Bounced out of the Bird’s Nest

Despite the smog, red tide, cheating at fireworks, fake ethnic minorities, a perfect child lip-synching, Spielberg’s absence and the blood of millions of Burmese and Africans on the wrong side of the Chinese payroll, Beijing put on a pretty good show with the Olympics, I thought.
The one Chinese out of three billion who may not have enjoyed the fortnight is Zhang Hongtu, whose painting “Bird’s Nest, in the Cubist Style” was blocked from exhibition at the German Embassy in the Chinese capital and from its planned reproduction in Chinese Vogue. It was “too political”, as opposed to “not pretty enough”, like the little girl who really did sing the anthem at the Games’ opening ceremony.
Zhang’s depiction of the National Stadium includes bits of the Bird’s Nest structure, the words “Sacred Olympic Torch”, “One World, One Dream” and “Family, Joy, Happiness” in Chinese, the numeral “8″ and, uh-oh, the words “Tibet” and “human right” in English.
Well, I mean, no wonder.
So Zhang and his painting sat out the Games back home in New York, where the Gansu native has lived since 1982. By way of compensation he’s got Sotheby’s “Contemporary Art Asia” auction coming up in the Big Apple on September 17, and a pair of his “traditional Chinese landscapes” rendered in the styles of Van Gogh and Cézanne are expected to bring as much as $60,000 each.
The New York sale features many artists proffering the usual array of bouquets and brickbats for the Politburo, lots of digital manipulation and textural experiments, a few too many cute pictures, even if they are ironic, and the odd abstract. I don’t see any real stand-outs in the catalogue, but it does give me a chance to get up to speed on Zhang Hongtu, whose “Self-Portrait, in the Style of the old Masters” is shown here.
I suspect Zheng’s shtick plays better in the West, where he quickly went Warhol with satirical Mao portraits. The “Pop Quaker Oats Cans” below are almost as famous these days as Andy’s soup, but when the pop is coming from a Chinese, you get extra mileage thanks to the question, “Is there any difference between Eastern and Western art?”
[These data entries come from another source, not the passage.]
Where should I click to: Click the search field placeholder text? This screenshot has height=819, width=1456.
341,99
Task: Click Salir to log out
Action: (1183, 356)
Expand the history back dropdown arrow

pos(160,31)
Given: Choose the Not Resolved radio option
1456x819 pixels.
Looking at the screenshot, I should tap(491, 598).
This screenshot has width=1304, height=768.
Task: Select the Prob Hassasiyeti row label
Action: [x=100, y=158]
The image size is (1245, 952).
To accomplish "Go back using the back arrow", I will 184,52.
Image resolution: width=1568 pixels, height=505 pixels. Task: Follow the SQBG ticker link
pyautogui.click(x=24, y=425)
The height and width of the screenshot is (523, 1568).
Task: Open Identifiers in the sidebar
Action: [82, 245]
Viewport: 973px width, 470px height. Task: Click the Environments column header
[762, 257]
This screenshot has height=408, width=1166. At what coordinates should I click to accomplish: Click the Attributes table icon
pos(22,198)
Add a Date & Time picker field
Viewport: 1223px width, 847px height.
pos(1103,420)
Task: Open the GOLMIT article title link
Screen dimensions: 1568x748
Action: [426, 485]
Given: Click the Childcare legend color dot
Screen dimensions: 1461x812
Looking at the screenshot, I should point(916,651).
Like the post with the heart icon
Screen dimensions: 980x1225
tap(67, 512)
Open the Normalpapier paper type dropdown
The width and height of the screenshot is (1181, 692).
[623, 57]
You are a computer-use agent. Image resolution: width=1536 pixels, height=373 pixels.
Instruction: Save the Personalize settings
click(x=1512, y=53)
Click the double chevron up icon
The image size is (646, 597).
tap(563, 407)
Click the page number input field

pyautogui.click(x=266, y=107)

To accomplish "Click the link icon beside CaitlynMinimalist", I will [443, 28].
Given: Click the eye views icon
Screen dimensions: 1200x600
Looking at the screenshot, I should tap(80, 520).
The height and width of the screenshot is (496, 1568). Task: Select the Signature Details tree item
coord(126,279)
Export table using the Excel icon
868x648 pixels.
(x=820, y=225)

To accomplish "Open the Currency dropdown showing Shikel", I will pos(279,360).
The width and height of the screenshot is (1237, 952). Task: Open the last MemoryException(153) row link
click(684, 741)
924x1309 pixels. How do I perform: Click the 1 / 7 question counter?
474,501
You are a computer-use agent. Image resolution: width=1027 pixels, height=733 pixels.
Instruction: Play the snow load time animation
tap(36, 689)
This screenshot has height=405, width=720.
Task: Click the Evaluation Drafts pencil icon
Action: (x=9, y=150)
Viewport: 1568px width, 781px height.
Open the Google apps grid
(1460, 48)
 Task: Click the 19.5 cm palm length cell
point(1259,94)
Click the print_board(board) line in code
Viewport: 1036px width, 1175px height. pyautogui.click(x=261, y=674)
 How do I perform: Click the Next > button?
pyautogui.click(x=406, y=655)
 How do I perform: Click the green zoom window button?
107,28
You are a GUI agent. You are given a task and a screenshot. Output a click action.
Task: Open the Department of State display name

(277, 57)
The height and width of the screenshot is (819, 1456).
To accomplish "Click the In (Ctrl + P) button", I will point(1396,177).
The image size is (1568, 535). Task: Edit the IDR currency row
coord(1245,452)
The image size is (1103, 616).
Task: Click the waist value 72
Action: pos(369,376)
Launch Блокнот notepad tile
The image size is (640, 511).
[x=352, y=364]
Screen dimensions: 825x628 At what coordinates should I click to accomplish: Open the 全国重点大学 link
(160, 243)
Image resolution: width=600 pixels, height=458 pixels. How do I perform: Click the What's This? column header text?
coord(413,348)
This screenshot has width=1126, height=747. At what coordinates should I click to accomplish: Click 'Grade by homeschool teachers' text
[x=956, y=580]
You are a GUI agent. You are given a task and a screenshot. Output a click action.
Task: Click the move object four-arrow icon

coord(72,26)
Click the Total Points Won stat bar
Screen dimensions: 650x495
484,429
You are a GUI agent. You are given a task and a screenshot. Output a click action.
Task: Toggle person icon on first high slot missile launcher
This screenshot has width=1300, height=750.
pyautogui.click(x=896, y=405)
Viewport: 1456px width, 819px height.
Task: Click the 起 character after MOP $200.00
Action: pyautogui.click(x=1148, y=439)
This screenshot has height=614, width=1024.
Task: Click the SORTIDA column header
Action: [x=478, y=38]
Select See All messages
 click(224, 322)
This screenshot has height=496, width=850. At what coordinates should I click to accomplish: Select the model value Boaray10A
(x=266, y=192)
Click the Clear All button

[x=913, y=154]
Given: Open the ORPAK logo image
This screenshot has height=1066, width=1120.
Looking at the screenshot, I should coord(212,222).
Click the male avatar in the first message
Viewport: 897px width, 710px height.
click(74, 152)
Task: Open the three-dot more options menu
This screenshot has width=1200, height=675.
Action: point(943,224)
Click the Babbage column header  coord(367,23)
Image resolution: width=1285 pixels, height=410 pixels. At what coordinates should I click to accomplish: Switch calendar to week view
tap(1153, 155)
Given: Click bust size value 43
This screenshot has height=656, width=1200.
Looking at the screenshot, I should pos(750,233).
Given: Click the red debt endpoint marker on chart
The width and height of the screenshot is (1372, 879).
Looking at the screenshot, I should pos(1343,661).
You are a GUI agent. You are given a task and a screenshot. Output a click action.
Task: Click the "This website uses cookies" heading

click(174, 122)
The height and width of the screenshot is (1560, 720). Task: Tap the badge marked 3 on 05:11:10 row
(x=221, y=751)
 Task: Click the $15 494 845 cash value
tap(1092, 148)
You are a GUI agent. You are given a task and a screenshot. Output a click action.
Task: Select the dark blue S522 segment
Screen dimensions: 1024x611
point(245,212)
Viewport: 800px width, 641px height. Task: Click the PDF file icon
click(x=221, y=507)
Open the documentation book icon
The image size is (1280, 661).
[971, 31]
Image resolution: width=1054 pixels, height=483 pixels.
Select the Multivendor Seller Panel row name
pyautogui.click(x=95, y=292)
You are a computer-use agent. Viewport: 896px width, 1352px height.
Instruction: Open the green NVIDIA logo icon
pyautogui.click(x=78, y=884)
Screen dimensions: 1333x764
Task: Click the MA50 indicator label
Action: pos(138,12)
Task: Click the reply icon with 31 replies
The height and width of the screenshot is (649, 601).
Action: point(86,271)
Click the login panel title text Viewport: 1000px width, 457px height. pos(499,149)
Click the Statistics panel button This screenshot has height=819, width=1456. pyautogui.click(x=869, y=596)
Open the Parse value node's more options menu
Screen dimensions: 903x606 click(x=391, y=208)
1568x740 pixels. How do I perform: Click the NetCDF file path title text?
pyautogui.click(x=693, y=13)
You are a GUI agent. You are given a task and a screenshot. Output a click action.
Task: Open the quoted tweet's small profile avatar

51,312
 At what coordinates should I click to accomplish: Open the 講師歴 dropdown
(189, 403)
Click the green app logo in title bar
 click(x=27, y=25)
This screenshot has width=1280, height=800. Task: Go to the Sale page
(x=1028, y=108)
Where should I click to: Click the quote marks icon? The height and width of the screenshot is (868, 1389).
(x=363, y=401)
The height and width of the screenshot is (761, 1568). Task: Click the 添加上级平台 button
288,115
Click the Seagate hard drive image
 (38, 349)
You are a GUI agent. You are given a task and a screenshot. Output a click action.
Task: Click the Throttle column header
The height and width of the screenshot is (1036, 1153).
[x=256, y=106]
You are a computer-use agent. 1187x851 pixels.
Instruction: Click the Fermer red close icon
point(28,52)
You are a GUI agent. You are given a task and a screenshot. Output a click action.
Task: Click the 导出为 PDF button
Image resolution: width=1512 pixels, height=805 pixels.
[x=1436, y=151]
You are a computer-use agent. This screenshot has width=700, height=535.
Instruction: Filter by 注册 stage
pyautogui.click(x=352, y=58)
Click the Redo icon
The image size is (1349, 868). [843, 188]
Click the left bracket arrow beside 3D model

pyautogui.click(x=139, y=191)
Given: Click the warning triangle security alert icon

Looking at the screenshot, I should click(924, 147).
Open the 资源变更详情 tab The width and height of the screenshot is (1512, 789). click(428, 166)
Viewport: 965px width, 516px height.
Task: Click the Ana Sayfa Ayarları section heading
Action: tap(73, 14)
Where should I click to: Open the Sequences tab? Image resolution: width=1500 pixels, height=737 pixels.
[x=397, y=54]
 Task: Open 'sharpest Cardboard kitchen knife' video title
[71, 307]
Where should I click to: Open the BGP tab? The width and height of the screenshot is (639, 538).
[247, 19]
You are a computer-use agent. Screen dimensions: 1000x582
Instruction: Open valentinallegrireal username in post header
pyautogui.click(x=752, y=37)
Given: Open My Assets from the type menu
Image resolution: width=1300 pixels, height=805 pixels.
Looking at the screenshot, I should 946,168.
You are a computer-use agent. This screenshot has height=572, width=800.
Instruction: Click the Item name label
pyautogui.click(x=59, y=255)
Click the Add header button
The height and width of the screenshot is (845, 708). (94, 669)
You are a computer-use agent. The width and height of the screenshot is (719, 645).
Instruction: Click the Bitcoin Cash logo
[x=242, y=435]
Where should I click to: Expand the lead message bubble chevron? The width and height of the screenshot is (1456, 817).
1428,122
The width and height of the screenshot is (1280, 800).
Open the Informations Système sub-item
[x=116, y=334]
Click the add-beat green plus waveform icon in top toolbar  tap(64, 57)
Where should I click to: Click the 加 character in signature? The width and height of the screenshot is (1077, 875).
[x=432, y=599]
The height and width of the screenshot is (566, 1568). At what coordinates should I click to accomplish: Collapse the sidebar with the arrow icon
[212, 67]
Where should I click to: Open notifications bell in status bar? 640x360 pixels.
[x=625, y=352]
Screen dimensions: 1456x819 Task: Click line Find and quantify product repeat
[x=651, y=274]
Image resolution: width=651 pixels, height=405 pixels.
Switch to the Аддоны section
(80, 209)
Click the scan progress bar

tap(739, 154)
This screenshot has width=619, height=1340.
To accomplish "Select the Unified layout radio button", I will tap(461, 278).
Ming vases in the shape of Coke bottles and soy sauce as a painting medium tend to make art critics use words like “humour” and “playful” and, to be sure, Zheng has a bunch of goofy jokes on his website. But he’s put some serious thought into stuff, having recovered from a bout of Warhol doubt. At one stage Zheng too believed painting was dead, and he moved on to empty spaces that “suggested” imagery. Fortunately he’s fully rehabilitated now.
I placed the term “traditional Chinese landscapes” in quotes because they’re not landscapes at all, contrary to what I thought.
I feel dumb now, but I discovered in reading the reams of online articles about Zheng that the old Chinese paintings didn’t depict landscapes, just fanciful, dreamed-up landscapes.
Nothing of the sort exists in reality. I actually thought they did — those towering limestone hills, etc, but no.

These old paintings are known as shan shui, meaning literally “mountains and water” and figuratively, uh, dreamed-up landscapes. They are intended as illustrated travel guides: you wander through them, perspective be damned. Not even the cubists came close to this.
Zheng has recreated some of the best-known classic watercolours in very occidetal oils and in the styles of three Europeans who adored Asian art — Van Gogh, Cézanne and Monet — complete with their rich palettes, unlike the colourless originals. Ni Zan’s hills meet Monet’s water lilies, Cézanne’s tonal blocks are framed by Dong Qichang’s calligraphy and seals.
“Shitao — Van Gogh #7″ transforms the 17th-century artist-monk’s mountain sanctuary with Vincent’s layers of shivering light. That may be Shitao meditating in the picture.